Mengomentari ayat ini, Imam Ibnu al-Manbaji berkata, “Orang yang merenungkan ayat mulia ini akan memperoleh penawar berbagai penyakit bagi mereka yang ditimpa musibah. Oleh karena itu, renungkan dan pikirkanlah!”
Sesungguhnya saya telah berusaha merenungkannya dengan bertanya-tanya kepada hati saya dan mendalami ayat itu dengan membaca kitab tafsir. Saya menemukan hal yang sangat bermanfaat di dalamnya, sehingga membuat saya terhibur dari segala musibah yang pernah saya alami dan membuat saya semakin ridha jika Allah kelak, selama saya di dunia, menganugerahi saya musibah lagi.
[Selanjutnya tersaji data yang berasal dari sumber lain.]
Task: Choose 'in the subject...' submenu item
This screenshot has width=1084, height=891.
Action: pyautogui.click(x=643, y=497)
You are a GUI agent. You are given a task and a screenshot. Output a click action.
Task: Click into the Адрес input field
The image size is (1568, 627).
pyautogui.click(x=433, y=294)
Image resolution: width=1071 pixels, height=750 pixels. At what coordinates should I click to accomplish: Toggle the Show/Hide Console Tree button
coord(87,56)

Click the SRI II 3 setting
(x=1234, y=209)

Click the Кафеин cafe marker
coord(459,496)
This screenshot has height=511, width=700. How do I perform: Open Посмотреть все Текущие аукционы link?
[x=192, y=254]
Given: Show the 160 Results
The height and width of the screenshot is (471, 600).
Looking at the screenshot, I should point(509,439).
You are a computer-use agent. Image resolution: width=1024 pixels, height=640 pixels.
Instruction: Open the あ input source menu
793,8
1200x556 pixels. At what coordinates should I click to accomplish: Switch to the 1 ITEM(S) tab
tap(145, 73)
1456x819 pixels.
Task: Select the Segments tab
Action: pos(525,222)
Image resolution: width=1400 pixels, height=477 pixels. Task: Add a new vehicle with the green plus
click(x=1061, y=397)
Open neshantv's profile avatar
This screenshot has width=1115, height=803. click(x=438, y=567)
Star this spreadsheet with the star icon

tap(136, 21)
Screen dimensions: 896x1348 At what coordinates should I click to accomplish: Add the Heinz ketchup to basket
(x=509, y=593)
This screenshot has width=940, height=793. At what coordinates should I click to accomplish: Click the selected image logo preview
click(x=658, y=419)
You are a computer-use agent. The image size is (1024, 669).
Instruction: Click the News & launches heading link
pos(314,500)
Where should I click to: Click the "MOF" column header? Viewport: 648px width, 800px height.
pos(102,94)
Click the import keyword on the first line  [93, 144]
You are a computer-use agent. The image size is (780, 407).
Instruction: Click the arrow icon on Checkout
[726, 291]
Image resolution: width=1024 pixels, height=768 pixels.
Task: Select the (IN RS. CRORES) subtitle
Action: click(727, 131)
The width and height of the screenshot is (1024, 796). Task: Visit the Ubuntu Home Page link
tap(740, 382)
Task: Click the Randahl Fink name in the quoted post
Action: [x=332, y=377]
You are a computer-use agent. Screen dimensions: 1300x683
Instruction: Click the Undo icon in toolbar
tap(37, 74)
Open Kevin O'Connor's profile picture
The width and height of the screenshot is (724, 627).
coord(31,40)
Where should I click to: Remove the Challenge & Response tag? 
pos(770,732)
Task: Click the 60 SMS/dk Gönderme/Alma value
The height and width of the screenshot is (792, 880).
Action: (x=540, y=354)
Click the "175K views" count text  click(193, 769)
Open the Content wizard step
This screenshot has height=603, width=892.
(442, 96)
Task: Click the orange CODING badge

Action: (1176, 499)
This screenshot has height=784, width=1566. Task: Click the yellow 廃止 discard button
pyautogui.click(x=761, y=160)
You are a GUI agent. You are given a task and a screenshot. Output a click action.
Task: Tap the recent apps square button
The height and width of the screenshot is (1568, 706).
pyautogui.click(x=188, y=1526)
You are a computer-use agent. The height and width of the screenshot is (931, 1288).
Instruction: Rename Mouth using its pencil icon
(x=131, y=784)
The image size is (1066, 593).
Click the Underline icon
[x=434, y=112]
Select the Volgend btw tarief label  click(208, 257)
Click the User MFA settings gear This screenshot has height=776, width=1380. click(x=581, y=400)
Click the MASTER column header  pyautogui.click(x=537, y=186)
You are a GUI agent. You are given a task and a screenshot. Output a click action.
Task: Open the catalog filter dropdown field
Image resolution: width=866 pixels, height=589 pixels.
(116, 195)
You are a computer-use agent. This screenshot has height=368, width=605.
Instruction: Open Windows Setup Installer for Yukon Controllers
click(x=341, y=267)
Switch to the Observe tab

Semoga Allah memberi kepada saya kekuatan untuk bersabar sehingga saya dapat selamat selama hidup di dunia ini dan keluar sebagai pemenang dengan meraih surga-Nya.
Imam Ibnu Katsir mengomentari ayat, “Tiada suatu bencana pun yang menimpa di bumi dan (tidak pula) pada diri kalian sendiri,” baik di cakrawala sana maupun di dalam diri-diri kamu, “melainkan telah tertulis di dalam kitab (Lauh Mahfuzh) sebelum Kami menciptakannya,” yaitu sebelum Kami menciptakan manusia dan makhluk hidup lainnya.
Qatadah mengatakan, “Ada sebuah riwayat yang sampai kepada kami dan mengatakan bahwa tidak ada seorang pun yang tertusuk kayu, kakinya terkena batu, dan uratnya putus melainkan karena dosanya. Dan yang Allah maafkan dari dosa itu lebih banyak.”
Rasulullah Saw. bersabda, “Allah telah menetapkan beberapa ketetapan 50.000 tahun sebelum menciptakan langit dan bumi.” (HR. Muslim)
Imam Ibnu Katsir mengomentari ayat, “Sesungguhnya yang demikian itu adalah mudah bagi Allah.” Yaitu, sesungguhnya ilmu Allah tentang segala sesuatu sebelum terciptanya dan catatannya yang sesuai dengan peristiwa yang akan terjadi di saat peristiwa itu terjadi adalah mudah saja bagi Allah. Karena, Dia mengetahui apa yang telah terjadi dan akan terjadi. Dan, suatu yang tidak akan terjadi, kalau saja terjadi maka pastilah Allah telah mengetahuinya.
Imam Ibnu Katsir mengomentari ayat, “(Kami jelaskan yang demikian itu) agar kalian jangan berduka cita atas apa yang luput dari kalian, dan agar kalian jangan terlalu gembira dengan apa yang diberikan-Nya kepada kalian.” Yaitu, Kami telah memberitahukan kepada kamu tentang ilmu Kami yang telah terdahulu dan catatan Kami yang telah ada terlebih dahulu, tentang segala peristiwa sebelum terjadi, dan ketetapan Kami terhadap alam ini sebelum berwujud. Maksudnya, agar kamu mengetahui bahwa apa yang telah menimpa diri kamu itu bukanlah untuk menyalahkan dirimu. Dan sesuatu yang tidak dialamatkan kepadamu maka tidak akan menimpamu. Oleh karena itu, janganlah kamu berputus asa terhadap sesuatu yang luput darimu karena kalau saja Allah menakdirkan suatu perkara maka pastilah terjadi.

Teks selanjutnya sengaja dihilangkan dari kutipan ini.